Autoencoder & K-Means — Clustering EPL Players by their Career Statistics

Source: Deep Learning on Medium

The reason I chose to have two neurons in the latent layer was to have dimension reduction on the input data to two dimensions, due to its simplicity and effectiveness on visualization (on the 2D space). However, unlike what I expected, the outputs of the latent layer turned out to be lying on the x-axis. The clusters are in different colors, as shown in the graph.

Summary of the clusters (number of players, the average number of appearances, wins and losses for each class)

Here are some reviews of every cluster (named ‘class’ here). Of course, other statistics might have affected the result of clustering, but I arbitrarily chose three statistics to compare each class — the average number of appearances, wins and losses. My assumption before running this task was that within each cluster, players would have similar patterns — such as positions or related ratio statistics, which could be goal per match. It did not end up exactly that way; however, there are some classes with interesting results.

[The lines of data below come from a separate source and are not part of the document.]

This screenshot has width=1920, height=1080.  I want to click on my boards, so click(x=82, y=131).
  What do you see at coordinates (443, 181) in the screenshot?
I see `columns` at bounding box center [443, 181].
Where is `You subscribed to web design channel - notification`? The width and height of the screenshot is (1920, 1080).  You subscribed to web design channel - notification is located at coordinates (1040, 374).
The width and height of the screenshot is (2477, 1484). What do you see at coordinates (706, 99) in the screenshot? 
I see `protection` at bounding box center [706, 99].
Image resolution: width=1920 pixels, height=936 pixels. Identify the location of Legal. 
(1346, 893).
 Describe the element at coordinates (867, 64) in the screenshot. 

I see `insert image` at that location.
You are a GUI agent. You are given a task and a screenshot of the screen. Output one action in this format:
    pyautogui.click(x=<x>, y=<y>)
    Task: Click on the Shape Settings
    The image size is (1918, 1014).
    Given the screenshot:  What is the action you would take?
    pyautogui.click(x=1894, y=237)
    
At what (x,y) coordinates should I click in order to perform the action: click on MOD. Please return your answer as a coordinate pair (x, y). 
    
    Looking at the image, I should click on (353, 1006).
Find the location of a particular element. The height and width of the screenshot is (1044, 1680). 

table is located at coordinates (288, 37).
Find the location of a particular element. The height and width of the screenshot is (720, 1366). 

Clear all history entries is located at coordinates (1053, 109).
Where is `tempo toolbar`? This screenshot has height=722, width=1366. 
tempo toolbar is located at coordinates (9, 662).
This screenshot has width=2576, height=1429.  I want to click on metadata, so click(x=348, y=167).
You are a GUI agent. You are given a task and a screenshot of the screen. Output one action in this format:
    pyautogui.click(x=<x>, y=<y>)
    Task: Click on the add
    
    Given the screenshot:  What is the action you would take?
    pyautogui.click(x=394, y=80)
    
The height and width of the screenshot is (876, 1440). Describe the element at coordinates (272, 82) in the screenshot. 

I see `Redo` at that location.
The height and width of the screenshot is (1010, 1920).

Top 5 and bottom 5 rows of Class 1
  • Class 1: consists of defenders and midfielders who usually play in defensive roles, except for Peter Crouch. He was the only forward in this class.
Top 5 and bottom 5 rows of Class 4
  • Class 4: consists of defenders who are (or were) core First team member. All of them played more than 100 matches in their EPL career.
t-SNE plot for latent layer outputs with clustering by K-Means

Visualization will also be done by using the t-SNE algorithm on the output of the representation layer. t-SNE is known to have weaknesses in dimensionality reduction with a dimension greater than 3. However, it is also known to improve the quality of constructed visualizations of data representations produced by deep neural networks.